This development raises a pressing question: How can a “single vulnerability” cause a comprehensive disaster? And what measures must be taken to secure smart systems in the future?
In this context, Dr. Mohamed Mohsen Ramadan, head of the Artificial Intelligence and Cybersecurity Unit at the Arab Center for Research and Studies, affirms that software code is the lifeblood of the modern era, and that a software error poses a “direct threat” that can lead to “the disruption of entire cities, the manipulation of sensitive systems, or the cause of massive human losses.”
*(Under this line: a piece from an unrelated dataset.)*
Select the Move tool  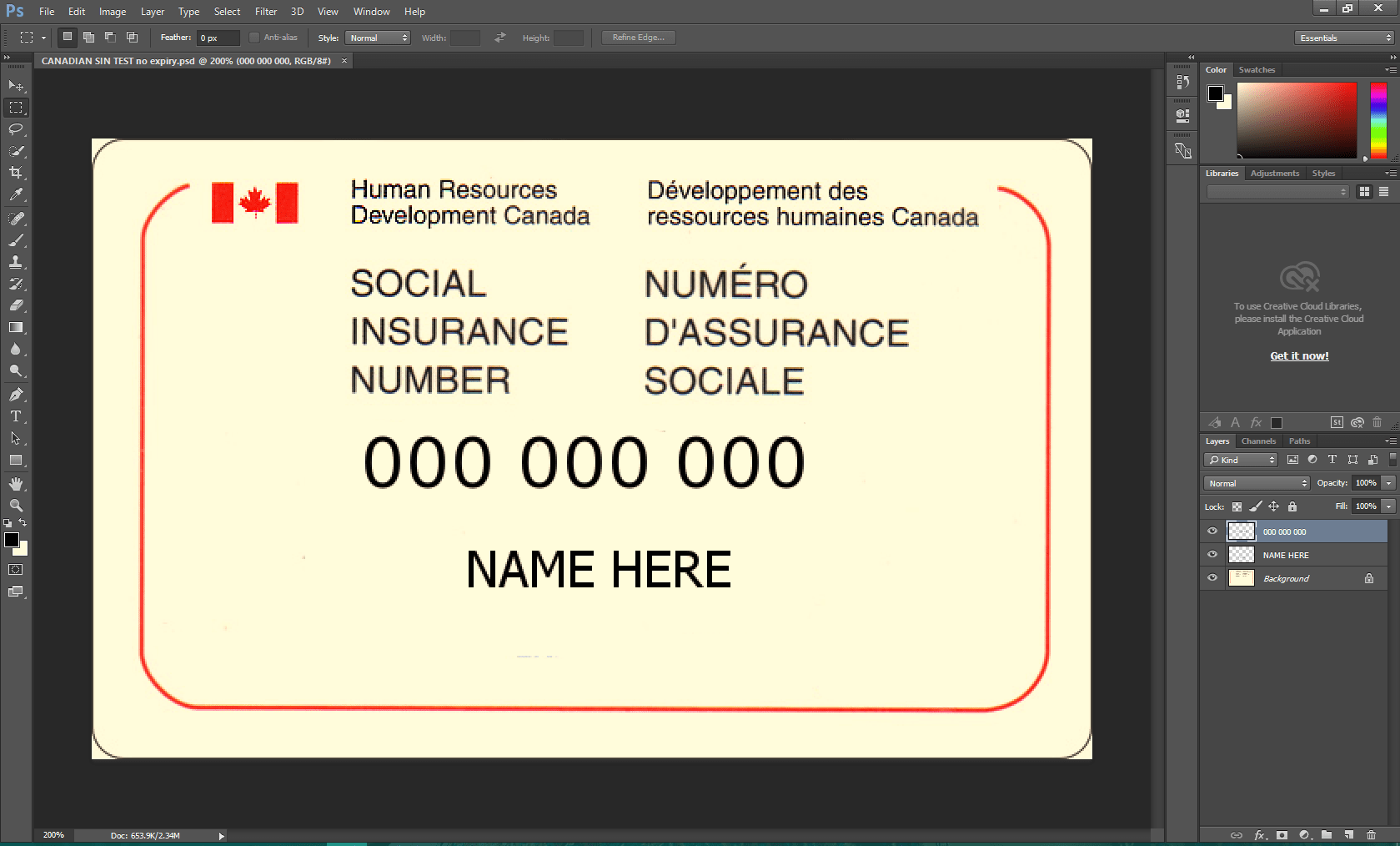point(15,85)
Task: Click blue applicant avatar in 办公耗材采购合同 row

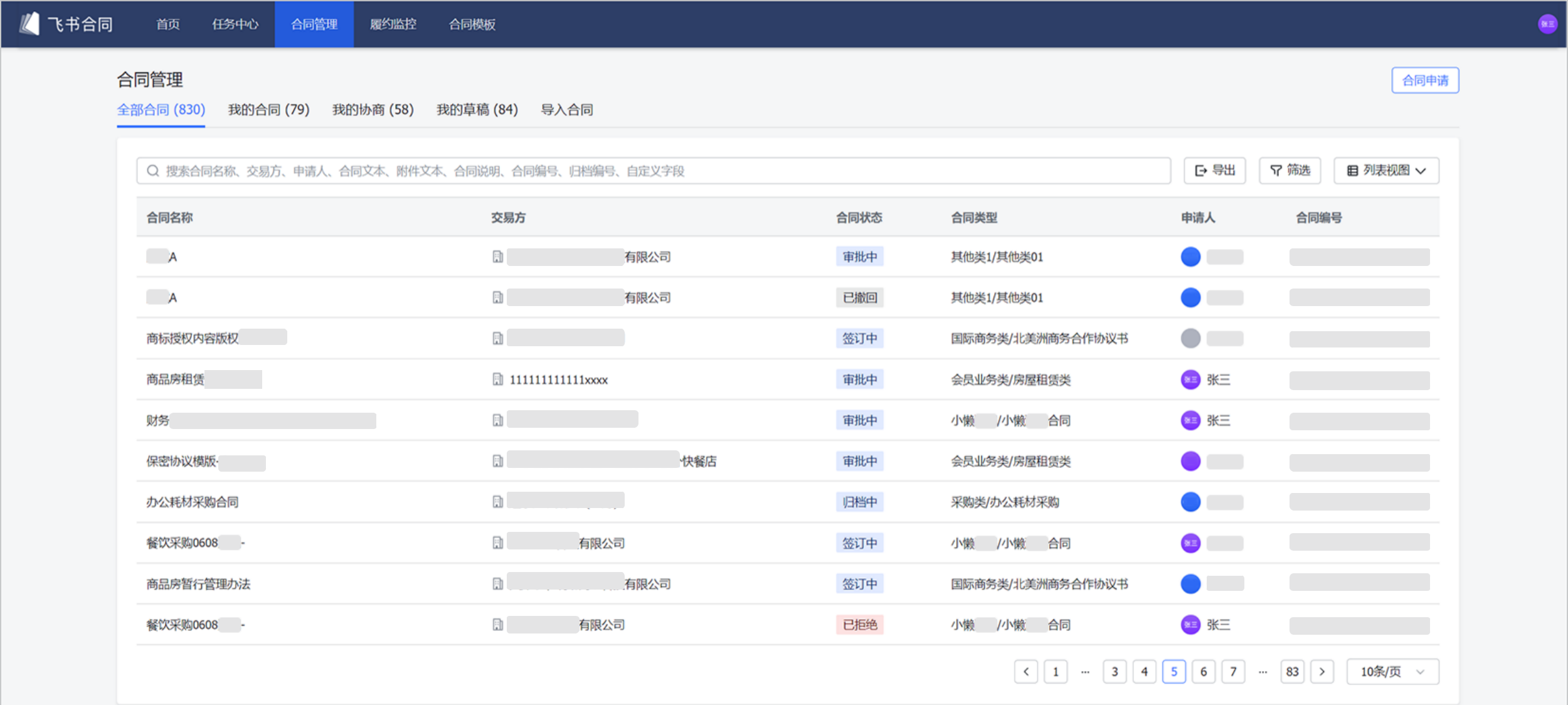Action: tap(1190, 502)
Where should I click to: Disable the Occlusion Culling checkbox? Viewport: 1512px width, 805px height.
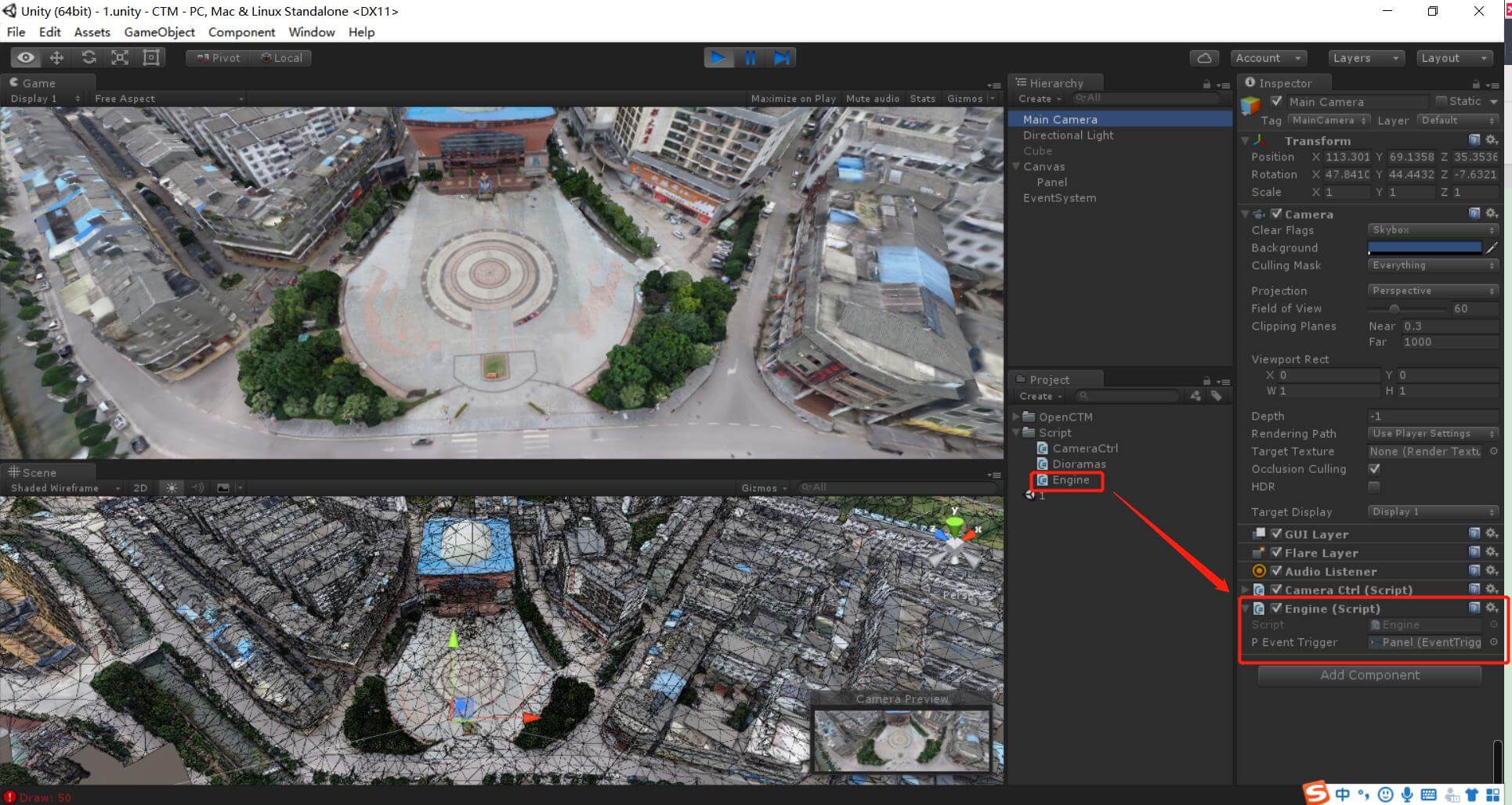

He explains that smart systems, despite their accuracy, are not immune to errors. The larger and more complex the programs, the greater the likelihood of security vulnerabilities. Global reports indicate that about 90% of modern systems contain vulnerabilities that may remain dormant for years before being discovered. He adds that aircraft guidance and autopilot systems rely on complex programs, and that any minor error can cause loss of control, as happened in previous international accidents due to software defects, where an unexpected malfunction can turn into a real threat to flight safety.
Regarding self-driving cars, Ramadan points out that some accidents resulted from inaccurate sensor readings or vulnerabilities that allow hackers to control the car remotely, including the brakes, making any car vulnerable to attack if it is not adequately protected. He adds that software errors in power plants, communication networks, or in medical devices such as ventilators and drug pumps can have dire and life-threatening consequences.
For his part, Major General Tariq Attia, former First Assistant Minister of Interior of Egypt for the Media and Public Relations Sector, believes that a vulnerability is the “weak point” that attackers exploit to penetrate protection systems and cause material damage, noting that some vulnerabilities are sold on the black market for prices reaching millions of dollars.
Attia identifies six basic measures for protection and prevention: immediate isolation of affected systems, technical impact analysis and identification of the scope of the problem, notification of competent authorities and technical teams, issuance of an urgent update and notification to users, in addition to documenting the incident to ensure it does not recur in the future.
He concludes by emphasizing that addressing software errors and vulnerabilities is no longer just a secondary option, but a mandatory necessity to protect lives and ensure the stability of countries in an era when programming has become more lethal than traditional weapons.